Work instruction 1:
List every file type that the visualization technology excerpt below says Oracle AutoVue lets users collaborate on.
Work instruction 2:
According to the visualization technology excerpt below, what is Andy Binsley's position at Oracle?
Work instruction 3:
Please quote the portion of the visualization technology excerpt below that starts with the words containing "One of the latest" and ends with "and PDF files.".
-- Excerpt provided follows --
Known as visualization technologies, the products foster closer collaboration among engineers and repair technicians by enabling them to share configurations, designs, and color-coded visualized models without incurring the time delays and shipping expenses that arise from mailing paper-based documents across geographical regions and time zones, says Andy Binsley, Oracle’s senior director of asset lifecycle management and manufacturing product strategy.
“Oracle has combined multiple technologies so companies have one solution for displaying, sharing, and securely storing these electronic files,” he adds.
One of the latest offerings is Oracle AutoVue, which lets designers collaborate with one another as well as with service and repair technicians on multiple types of files, including 2D engineering drawings, 3D models, and circuit board schematics, and traditional Microsoft Word and PDF files.
In addition to translating various document formats, Oracle AutoVue helps organizations manage iterative versions of designs. “If different groups of engineers all need to work on copies of the same file, AutoVue eliminates the challenge of making sure everyone is accessing the latest version of the file, enhancing the service process,” Binsely says.
-- Excerpt provided concluded --
-- Listed entries follows --
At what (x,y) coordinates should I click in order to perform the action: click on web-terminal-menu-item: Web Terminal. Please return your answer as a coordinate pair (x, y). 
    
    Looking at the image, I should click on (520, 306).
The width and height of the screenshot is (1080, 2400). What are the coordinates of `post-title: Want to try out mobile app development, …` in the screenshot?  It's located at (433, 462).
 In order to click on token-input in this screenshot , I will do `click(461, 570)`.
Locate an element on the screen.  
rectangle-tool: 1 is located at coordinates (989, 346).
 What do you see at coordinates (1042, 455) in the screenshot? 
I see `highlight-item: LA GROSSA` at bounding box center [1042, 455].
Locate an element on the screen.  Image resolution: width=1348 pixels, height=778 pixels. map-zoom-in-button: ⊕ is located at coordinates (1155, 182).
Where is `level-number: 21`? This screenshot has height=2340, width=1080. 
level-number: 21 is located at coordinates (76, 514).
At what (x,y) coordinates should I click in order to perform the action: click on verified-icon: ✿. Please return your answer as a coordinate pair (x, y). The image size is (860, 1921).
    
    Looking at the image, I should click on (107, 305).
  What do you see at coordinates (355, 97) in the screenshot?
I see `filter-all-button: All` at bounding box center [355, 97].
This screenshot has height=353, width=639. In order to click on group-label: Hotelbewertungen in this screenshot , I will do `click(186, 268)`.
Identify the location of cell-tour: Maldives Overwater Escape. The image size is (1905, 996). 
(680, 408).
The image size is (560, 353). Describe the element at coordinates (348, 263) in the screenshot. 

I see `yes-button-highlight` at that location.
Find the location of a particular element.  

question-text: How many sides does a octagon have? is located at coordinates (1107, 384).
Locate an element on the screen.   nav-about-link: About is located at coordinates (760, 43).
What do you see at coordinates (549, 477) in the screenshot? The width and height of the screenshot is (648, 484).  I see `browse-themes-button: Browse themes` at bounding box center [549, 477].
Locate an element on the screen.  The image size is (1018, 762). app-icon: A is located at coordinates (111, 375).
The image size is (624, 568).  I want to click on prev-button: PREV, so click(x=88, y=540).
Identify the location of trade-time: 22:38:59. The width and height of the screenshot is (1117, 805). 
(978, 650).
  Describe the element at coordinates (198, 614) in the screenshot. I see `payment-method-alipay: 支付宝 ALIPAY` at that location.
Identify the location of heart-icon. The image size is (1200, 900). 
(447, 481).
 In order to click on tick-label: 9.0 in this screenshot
-- Listed entries concluded --
Expected answer 1:
2D engineering drawings, 3D models, circuit board schematics, Microsoft Word files, PDF files

Expected answer 2:
Senior director of asset lifecycle management and manufacturing product strategy.

Expected answer 3:
One of the latest offerings is Oracle AutoVue, which lets designers collaborate with one another as well as with service and repair technicians on multiple types of files, including 2D engineering drawings, 3D models, and circuit board schematics, and traditional Microsoft Word and PDF files.